(Source extract Opens)

All data are expressed as n (%) or mean ± standard deviation (SD) and analysed by using SPSS 18.0 statistical software (SPSS Inc., Chicago, IL, USA). The preoperative and postoperative radiological results were compared by using paired Fisher’s exact test (because of an expected frequency of <5), and an independent t test was used to compare the functional outcomes between the different Sanders classifications. A value of p < 0.05 was considered to indicate a significant difference.

From March 2014 to October 2015, 18 patients (14 men, 4 women) with calcaneal fractures were enrolled in this study. Their average age at the time of the calcaneal fracture was 50.4 ± 10.1 years (range, 32–66 years). The mechanism of injury was falling from a height in 14 cases, traffic accidents in 2 cases, strike injury in 1 case, and others in 1 case. All fractures were unilateral, with the left side involved in 7 cases and the right side in 11 cases. In addition, the lumbar vertebral, clavicular, and ankle fractures were complicated in 1 case. Six patients had a >5 years smoking history and one patient had a history of excessive consumption of alcohol, and they were advised to stop smoking and abstain from alcohol until wound healing; on the other hand, two patients had diabetes, and their blood glucose was controlled to prevent complications [13, 14]. According to the Sanders CT scan classification system, there were 14 feet with type II fractures (8 type IIA, 4 type IIB, and 2 type IIC) and 4 feet with type III fractures (2 type IIIAB, 1 type IIIAC, and 1 type IIIBC) (Table 1, Additional file 2: Table S1) [1].

The analysis of biomechanical properties demonstrated that the plate could bear 1396.03 N in maximum vertical load-bearing capacity and 427.15 N in maximum resistance to bending loads (Fig. 4). Under a cyclic loading of 500 N, plate breakage was observed after 93,003 cycles.

The surgery was successful in all patients, with a mean operative time of 64.4 ± 8.0 min (range, 50–80 min), mean radiation time of 13.0 ± 3.5 s (range, 8–21 s), and mean hospital stay of 8.9 ± 2.2 days (range, 5–13 days). The radiographs showed that all fractures healed uneventfully, with a mean time to bone union of 89.3 ± 11.0 days (range, 75–113 days). The radiographs also demonstrated adequate reduction of the fracture (Table 2, Additional file 2: Table S1), with the calcaneal width, length, height, Böhler angle, and Gissane angle significantly corrected from preoperatively to 3 months postoperatively and the last follow-up (range, 6–13.5 months; mean, 9.3 ± 3.7 months). However, there were no significant differences when comparing the calcaneal width, length, height, Böhler angle, and Gissane angle between 3 months after the operation and at the last follow-up, indicating that this reduction effect can be maintained but not lost during follow-up. The overall mean MFS was 88.1 ± 8.8, in which excellent outcomes were achieved in 11 patients, good in 4, and fair in 3 (excellent and good rate, 83.3% (15 of 18)). Further comparison between type II and type III fractures showed no statistical significances in the mean MFS (88.1 ± 8.8 vs 87.8 ± 10.1, p = 0.9) and in the excellent and good rate (85.7 vs 75.0%, p = 1.0), suggesting that our self-designed plate may be equally effective for these two types of fractures (Table 3, Additional file 2: Table S1). Moreover, no screw loosening and screw or plate breakage was observed, and none of the patients developed incision infection, poor wound healing, and other complications during the follow-up, proving the favourable safety profile of the plate. Radiographs of three typical cases (case 1, Fig. 5a–f; case 2, Fig. 6a–h; case 12, Fig. 7a–h) were provided to illustrate the preoperative and postoperative changes.

(Source extract Closes)

Work to complete:
Print the stretch of the fracture study from "The analysis of" through "observed after 93,003 cycles.". Rely on the fracture study excerpt alone.

(Input data Opens)

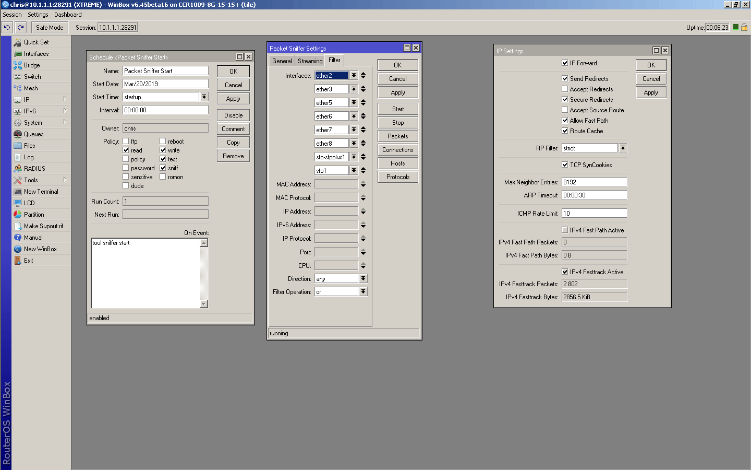Screen dimensions: 751x470
Task: Switch to the Streaming tab
Action: (310, 61)
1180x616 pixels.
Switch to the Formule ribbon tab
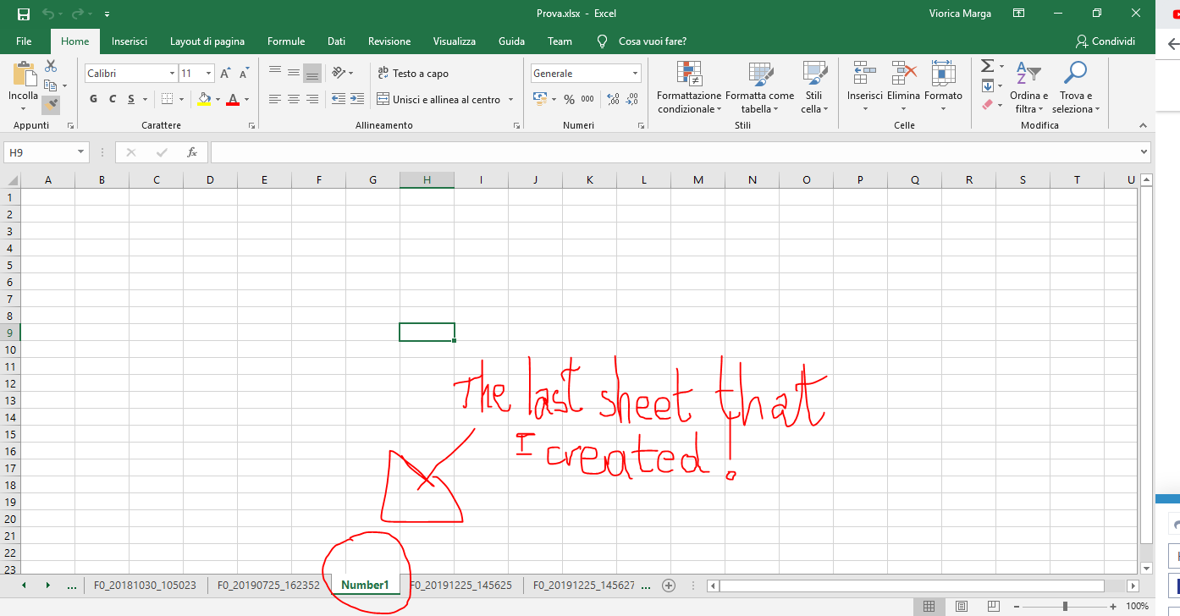pyautogui.click(x=286, y=41)
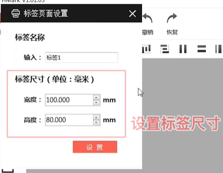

(Input data Closes)

Answer section:
The analysis of biomechanical properties demonstrated that the plate could bear 1396.03 N in maximum vertical load-bearing capacity and 427.15 N in maximum resistance to bending loads (Fig. 4). Under a cyclic loading of 500 N, plate breakage was observed after 93,003 cycles.